Telefonerfinder Philipp Reis hat heute Geburtstag

So ein Smartphone ist schon ein tolles Ding. Zwar kann man damit noch nicht zum Mond fliegen, aber immerhin uferlos im Internet herumgeistern, tausende Apps benutzen, Fotos und Videos aufnehmen. Zum Telefonieren lässt sich das gute Stück auch noch benutzen. Deswegen gib es tatsächlich Leute, die dazu komischerweise Telefon sagen. Wohl in Erinnerung daran, dass die ersten Modelle dieser Art noch nicht smart daher kamen, sondern tatsächlich einfach nur Telefone waren. Doch woher kommt der Begriff Telefon überhaupt – und wer hat ihn zum ersten Mal in der Geschichte benutzt?

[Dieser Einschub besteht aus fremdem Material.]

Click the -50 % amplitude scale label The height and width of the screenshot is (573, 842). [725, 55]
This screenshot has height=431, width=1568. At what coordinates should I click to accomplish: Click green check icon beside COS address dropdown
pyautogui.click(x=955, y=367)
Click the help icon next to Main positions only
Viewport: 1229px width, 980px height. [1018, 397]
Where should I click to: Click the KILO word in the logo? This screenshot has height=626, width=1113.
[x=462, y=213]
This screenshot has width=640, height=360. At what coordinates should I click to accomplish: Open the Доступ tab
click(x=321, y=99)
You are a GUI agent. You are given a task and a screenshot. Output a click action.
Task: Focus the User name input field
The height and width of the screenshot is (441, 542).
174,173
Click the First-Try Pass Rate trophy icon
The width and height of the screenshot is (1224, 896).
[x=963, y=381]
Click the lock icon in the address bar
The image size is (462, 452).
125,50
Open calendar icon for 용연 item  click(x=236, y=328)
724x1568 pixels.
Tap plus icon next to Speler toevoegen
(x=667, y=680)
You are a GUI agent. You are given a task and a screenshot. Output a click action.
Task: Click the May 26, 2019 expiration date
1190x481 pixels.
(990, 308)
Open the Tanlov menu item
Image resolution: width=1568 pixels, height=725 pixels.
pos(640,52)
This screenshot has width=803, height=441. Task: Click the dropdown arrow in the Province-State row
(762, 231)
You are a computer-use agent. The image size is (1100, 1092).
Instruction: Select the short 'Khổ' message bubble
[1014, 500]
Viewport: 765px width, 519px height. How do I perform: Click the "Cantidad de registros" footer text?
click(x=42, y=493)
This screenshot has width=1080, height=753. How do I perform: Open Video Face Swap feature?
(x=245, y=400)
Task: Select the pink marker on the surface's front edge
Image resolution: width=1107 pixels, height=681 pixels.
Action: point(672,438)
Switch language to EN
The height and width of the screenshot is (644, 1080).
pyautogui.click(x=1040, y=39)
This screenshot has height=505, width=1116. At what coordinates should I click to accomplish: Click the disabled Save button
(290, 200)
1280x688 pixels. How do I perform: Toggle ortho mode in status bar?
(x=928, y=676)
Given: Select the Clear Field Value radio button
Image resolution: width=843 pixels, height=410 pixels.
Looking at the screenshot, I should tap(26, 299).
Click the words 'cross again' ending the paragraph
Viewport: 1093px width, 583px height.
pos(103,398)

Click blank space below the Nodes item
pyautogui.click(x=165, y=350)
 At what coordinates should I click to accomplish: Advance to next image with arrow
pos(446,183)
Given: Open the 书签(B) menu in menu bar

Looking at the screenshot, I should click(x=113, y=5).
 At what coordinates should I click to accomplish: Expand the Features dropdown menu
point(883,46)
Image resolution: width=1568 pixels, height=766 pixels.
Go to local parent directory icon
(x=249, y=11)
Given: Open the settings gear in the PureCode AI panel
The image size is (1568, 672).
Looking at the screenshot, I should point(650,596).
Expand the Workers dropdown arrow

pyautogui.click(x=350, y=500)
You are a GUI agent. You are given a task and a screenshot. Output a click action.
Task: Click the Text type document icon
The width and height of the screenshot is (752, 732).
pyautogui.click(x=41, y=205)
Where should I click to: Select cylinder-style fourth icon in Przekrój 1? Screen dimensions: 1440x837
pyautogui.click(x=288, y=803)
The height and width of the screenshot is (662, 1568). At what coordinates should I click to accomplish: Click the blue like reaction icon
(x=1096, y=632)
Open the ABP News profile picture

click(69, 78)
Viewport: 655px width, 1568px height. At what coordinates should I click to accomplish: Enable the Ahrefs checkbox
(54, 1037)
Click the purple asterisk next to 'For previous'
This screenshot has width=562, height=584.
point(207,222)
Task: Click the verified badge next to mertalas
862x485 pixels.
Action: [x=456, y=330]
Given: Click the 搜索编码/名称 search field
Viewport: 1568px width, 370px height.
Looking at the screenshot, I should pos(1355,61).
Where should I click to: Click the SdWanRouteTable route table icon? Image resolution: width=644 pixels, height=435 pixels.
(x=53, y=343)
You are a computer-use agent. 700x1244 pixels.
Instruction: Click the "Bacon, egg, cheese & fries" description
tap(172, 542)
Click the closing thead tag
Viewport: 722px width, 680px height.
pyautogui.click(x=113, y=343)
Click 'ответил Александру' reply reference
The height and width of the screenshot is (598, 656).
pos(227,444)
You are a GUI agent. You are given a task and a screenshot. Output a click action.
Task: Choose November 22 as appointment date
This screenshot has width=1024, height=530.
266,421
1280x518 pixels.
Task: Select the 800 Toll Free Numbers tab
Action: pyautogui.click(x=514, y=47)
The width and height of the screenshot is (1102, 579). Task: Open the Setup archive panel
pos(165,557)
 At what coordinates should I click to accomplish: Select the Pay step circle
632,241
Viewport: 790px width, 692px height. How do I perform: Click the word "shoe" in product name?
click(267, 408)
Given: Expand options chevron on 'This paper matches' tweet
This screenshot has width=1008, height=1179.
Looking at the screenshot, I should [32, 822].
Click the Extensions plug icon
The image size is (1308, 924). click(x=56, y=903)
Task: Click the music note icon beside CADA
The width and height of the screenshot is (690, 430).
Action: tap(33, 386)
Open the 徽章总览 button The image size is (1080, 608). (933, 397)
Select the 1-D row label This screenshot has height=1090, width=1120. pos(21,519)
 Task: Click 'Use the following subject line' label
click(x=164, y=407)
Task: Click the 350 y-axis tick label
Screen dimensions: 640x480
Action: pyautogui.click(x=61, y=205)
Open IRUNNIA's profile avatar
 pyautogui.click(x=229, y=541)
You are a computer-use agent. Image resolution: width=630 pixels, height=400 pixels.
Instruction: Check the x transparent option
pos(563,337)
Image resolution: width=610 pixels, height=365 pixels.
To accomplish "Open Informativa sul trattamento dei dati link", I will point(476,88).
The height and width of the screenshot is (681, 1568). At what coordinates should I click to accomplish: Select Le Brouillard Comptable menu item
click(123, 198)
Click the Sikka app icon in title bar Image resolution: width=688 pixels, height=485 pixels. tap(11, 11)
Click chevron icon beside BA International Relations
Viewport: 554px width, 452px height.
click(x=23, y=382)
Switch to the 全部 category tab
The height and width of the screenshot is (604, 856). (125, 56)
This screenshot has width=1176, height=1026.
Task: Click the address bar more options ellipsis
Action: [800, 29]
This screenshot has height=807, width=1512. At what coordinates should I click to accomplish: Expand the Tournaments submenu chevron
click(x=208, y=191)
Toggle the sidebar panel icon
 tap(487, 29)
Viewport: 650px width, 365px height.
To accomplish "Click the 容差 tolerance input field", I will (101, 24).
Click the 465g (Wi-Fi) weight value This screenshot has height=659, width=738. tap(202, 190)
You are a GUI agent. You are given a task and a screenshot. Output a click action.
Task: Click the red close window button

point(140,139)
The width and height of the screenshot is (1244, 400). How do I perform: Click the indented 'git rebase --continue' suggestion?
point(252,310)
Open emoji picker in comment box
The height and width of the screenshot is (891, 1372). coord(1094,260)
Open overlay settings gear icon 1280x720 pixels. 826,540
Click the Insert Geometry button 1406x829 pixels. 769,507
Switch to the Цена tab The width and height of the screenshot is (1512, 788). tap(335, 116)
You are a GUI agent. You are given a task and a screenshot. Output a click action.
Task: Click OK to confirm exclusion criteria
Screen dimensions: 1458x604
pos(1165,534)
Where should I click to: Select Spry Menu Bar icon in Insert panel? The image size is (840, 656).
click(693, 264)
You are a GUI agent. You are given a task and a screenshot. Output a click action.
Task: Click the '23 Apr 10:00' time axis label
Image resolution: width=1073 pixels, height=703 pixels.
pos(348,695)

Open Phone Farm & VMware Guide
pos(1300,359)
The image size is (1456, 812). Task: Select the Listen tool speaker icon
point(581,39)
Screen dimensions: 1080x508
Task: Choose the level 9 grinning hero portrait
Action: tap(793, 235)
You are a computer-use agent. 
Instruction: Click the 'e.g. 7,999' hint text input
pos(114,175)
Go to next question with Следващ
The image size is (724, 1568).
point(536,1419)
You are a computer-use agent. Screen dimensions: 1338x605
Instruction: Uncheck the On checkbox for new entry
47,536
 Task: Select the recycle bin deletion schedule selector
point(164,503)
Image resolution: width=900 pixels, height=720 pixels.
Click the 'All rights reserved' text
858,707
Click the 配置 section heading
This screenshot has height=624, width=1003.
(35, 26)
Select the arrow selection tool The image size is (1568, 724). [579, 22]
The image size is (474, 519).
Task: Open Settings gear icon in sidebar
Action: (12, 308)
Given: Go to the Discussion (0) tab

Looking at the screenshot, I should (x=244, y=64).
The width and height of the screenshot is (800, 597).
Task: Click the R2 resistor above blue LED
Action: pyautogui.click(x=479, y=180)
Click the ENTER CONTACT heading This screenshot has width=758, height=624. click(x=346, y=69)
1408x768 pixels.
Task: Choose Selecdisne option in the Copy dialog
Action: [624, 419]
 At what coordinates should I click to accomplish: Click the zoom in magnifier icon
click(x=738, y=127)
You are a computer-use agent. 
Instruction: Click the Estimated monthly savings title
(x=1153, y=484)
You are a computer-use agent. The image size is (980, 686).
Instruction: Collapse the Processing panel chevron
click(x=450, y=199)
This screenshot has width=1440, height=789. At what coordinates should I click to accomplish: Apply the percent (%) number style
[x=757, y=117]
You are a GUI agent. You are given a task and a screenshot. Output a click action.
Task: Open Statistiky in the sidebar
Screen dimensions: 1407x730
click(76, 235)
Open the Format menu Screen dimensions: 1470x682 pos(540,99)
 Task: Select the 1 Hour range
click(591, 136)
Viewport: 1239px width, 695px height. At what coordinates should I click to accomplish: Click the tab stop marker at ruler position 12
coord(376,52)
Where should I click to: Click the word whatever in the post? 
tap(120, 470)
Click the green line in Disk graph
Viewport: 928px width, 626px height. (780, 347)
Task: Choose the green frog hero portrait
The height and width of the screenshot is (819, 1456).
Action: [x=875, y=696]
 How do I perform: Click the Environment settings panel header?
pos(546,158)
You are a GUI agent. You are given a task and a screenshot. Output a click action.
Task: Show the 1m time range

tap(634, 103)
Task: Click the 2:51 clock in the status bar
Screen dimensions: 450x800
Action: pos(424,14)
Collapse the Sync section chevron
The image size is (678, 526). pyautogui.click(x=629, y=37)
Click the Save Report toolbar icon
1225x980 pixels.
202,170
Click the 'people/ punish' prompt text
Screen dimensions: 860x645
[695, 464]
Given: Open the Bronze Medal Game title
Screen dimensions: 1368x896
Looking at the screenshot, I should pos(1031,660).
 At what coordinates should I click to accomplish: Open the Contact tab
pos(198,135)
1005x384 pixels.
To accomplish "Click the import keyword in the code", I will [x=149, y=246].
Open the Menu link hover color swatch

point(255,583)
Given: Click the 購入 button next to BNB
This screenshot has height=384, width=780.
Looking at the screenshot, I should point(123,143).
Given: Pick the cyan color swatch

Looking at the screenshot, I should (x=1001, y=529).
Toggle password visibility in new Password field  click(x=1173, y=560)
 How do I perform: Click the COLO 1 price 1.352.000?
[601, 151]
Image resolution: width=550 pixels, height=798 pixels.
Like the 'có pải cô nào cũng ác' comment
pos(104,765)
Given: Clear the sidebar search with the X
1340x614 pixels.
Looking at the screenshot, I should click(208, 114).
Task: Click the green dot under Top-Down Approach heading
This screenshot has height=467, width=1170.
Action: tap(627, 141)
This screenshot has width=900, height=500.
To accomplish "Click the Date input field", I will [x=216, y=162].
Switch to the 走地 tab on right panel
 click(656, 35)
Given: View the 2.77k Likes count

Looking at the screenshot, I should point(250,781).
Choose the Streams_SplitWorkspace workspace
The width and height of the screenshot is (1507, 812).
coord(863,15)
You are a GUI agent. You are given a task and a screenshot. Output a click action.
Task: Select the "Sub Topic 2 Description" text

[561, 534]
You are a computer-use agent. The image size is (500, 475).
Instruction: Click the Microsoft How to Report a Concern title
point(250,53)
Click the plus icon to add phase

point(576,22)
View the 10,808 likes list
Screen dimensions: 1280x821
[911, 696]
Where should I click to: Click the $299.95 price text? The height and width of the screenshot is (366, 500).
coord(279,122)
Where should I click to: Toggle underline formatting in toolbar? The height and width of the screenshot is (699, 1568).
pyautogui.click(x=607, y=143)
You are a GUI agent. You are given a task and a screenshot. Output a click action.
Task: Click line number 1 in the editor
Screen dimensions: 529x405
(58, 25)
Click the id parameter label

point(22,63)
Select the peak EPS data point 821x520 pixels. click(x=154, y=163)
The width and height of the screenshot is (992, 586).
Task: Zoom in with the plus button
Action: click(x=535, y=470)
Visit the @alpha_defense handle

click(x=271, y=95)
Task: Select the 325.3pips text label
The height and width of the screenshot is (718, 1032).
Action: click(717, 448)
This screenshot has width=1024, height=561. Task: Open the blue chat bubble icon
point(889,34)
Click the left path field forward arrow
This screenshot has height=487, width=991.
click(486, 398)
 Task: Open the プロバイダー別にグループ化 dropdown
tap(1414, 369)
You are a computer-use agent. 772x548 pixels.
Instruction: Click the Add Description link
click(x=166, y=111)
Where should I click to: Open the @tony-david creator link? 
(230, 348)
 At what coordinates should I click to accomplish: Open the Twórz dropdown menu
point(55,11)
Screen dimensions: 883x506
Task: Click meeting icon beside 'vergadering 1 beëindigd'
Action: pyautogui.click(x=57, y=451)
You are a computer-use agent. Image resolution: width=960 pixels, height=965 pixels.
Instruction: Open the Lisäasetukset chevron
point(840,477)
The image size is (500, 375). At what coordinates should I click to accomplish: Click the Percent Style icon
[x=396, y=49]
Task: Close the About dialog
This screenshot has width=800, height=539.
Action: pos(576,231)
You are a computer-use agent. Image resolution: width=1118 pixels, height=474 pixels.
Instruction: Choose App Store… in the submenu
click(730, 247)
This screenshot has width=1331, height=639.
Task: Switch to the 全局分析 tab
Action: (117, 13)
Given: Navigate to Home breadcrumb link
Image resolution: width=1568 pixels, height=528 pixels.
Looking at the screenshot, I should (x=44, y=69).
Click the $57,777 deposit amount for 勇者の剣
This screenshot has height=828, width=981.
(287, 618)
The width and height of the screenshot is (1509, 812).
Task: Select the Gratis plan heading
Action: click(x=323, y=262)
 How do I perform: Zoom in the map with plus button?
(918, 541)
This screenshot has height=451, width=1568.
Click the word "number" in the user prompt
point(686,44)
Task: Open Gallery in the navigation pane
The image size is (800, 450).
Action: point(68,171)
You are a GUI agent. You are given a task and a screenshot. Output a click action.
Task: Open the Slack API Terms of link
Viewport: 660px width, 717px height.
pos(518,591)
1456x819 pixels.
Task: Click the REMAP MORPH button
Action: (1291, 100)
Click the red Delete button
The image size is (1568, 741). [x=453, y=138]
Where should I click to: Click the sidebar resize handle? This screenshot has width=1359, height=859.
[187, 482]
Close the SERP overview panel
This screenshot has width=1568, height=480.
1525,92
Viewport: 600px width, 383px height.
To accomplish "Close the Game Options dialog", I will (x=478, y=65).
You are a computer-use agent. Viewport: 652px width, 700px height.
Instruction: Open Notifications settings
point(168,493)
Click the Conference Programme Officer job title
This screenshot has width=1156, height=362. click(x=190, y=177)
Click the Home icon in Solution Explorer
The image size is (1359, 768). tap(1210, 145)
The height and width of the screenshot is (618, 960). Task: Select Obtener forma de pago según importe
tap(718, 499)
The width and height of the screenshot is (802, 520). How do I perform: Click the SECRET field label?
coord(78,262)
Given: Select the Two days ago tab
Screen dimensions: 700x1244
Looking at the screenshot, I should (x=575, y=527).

Das Telefon des Philipp Reis

Auf der Suche nach der Antwort landen wir im hessischen Gelenhausen, wo am 7. Januar 1834 ein gewisser Philipp Reis das Licht der Welt erblickte. Nur vierzig Jahre und sieben Tage später musst er die Welt aufgrund einer Tuberkulosekrankheit wieder verlassen. In der zweiten Hälfte dieses kurzen Lebens hatte er die Tonübertragung per elektrischem Draht erfunden und obendrein die Bezeichnung Telefon für das entsprechende Gerät kreiert. Den Plan dafür hatte er bereits 1852 während seiner kaufmännischen Ausbildung in Frankfurt am Main gefasst. Sechs Jahre später begann er mit den ersten Versuchen und am 28. Oktober 1861 konnte er seine Erfindung den Mitgliedern des Polytechnischen Vereins in der Mainmetropole vorstellen. Der Titel des entsprechenden Vortrags lautete: „Über die Fortpflanzung von Tönen auf beliebige Entfernungen durch Vermittlung des galvanischen Stroms“.